* Problem: Only the number is wanted: tally the lines below that contain the word "checkbox".
------------------------------------------------------------
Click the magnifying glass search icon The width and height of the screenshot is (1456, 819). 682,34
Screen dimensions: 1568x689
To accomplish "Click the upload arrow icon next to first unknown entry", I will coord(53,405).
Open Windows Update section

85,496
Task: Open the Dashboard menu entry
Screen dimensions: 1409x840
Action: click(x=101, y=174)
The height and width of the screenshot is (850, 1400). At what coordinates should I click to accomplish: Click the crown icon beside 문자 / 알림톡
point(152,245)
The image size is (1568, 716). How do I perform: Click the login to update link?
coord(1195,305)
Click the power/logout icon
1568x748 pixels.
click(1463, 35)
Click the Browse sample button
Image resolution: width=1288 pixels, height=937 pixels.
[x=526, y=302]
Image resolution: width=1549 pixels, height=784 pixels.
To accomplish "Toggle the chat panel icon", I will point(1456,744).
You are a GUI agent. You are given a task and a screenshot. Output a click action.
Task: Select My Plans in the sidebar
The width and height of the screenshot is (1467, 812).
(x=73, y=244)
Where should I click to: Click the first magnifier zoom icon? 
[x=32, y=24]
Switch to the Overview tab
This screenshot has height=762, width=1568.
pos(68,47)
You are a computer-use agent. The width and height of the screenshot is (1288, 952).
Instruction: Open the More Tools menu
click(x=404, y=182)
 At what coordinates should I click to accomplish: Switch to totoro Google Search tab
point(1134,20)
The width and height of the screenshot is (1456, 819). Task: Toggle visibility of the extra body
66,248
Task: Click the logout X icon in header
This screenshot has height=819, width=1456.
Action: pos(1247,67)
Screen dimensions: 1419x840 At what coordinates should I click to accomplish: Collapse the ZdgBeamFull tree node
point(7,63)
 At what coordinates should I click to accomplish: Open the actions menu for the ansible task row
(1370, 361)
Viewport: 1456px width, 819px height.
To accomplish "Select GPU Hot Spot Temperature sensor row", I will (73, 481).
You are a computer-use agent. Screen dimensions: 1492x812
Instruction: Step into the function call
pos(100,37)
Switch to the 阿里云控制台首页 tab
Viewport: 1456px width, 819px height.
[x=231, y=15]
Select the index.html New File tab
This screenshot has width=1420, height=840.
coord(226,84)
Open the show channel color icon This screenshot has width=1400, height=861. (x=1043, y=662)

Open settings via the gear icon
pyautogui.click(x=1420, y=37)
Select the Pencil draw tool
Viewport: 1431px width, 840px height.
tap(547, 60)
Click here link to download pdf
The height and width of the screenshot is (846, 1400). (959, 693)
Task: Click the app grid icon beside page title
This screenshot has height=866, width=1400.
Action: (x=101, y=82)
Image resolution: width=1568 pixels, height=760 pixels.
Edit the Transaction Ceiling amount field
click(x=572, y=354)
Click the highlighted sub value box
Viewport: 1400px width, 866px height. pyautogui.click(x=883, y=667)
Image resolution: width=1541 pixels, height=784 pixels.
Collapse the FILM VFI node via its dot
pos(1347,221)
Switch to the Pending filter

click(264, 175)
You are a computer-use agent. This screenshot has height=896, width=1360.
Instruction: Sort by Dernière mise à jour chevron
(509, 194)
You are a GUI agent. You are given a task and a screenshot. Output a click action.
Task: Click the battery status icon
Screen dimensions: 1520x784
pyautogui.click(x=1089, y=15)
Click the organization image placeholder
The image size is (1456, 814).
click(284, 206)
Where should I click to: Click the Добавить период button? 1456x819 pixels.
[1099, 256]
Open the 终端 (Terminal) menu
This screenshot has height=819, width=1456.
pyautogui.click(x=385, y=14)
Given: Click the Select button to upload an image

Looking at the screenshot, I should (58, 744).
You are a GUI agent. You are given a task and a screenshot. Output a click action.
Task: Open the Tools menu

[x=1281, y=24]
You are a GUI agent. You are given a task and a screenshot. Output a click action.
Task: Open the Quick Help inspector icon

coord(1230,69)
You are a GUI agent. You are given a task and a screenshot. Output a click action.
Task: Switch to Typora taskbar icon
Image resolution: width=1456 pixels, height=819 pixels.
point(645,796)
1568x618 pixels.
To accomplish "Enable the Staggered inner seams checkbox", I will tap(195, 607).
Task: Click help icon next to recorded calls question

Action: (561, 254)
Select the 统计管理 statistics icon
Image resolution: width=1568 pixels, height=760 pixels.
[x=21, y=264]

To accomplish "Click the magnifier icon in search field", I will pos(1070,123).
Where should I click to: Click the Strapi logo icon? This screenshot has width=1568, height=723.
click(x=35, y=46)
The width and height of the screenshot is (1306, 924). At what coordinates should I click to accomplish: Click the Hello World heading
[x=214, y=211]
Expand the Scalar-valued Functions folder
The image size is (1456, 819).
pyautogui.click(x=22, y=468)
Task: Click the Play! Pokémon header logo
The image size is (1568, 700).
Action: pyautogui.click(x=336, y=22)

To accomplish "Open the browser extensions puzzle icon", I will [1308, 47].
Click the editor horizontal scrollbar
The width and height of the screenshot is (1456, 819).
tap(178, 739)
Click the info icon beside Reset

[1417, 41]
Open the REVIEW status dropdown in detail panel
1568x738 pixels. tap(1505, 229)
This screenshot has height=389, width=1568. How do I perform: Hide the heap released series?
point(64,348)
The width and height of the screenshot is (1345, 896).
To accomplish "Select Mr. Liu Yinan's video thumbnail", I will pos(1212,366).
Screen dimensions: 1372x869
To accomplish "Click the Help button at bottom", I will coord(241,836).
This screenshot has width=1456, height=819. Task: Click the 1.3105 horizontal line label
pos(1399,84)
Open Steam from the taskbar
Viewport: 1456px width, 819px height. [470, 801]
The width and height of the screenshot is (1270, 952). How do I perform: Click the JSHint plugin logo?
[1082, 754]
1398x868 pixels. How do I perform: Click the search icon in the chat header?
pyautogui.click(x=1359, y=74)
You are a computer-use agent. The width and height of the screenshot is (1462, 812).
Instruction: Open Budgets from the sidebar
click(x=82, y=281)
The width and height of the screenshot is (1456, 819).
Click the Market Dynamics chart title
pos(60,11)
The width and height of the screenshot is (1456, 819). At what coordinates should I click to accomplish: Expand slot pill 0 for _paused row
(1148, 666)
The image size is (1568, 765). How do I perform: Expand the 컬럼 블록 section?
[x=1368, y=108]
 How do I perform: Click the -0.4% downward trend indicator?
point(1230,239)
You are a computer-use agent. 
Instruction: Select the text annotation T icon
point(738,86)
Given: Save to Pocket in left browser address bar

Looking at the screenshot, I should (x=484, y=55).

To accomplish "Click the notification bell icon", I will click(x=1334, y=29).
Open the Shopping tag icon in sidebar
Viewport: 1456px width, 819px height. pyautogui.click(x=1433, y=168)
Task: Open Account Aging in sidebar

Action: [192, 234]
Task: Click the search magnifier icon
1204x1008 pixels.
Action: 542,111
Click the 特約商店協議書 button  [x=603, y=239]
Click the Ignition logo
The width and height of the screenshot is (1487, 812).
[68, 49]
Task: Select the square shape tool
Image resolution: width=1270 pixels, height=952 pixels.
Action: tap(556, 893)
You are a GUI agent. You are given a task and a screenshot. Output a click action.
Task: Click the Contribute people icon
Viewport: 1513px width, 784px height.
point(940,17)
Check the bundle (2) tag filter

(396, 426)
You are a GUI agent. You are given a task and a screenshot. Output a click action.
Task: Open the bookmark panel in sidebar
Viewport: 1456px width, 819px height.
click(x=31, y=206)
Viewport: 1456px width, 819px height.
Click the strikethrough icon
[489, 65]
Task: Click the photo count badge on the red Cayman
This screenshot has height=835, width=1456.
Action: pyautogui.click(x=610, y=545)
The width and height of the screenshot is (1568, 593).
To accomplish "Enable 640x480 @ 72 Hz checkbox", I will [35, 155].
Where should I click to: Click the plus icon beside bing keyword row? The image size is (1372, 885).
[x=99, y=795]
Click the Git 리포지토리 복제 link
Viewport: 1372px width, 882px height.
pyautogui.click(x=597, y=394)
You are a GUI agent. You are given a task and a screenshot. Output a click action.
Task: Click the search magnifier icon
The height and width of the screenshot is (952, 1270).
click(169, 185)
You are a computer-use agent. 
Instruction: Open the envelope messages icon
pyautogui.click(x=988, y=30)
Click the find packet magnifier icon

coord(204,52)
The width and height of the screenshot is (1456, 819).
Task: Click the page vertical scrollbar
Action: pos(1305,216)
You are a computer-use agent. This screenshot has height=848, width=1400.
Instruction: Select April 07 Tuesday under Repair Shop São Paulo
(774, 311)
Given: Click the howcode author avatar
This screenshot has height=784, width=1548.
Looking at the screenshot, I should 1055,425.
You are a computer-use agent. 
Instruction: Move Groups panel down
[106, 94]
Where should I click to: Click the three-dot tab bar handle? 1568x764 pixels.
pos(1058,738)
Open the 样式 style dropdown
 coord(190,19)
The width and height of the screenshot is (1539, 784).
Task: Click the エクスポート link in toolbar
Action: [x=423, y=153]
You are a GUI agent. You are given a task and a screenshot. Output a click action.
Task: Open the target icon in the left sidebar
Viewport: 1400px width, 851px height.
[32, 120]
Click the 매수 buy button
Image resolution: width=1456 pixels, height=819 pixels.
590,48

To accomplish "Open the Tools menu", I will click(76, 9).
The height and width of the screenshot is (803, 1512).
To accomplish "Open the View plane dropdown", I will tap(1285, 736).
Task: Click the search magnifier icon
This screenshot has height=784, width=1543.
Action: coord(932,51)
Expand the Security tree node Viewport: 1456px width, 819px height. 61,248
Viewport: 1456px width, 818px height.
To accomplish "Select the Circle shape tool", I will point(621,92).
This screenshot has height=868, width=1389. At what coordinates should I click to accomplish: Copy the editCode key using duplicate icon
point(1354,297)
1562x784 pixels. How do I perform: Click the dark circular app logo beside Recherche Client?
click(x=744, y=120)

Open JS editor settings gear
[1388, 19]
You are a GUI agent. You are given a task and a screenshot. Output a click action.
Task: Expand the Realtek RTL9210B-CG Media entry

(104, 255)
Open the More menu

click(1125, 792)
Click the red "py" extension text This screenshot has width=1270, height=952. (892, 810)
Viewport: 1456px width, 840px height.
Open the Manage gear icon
------------------------------------------------------------
* Completed exercise: 2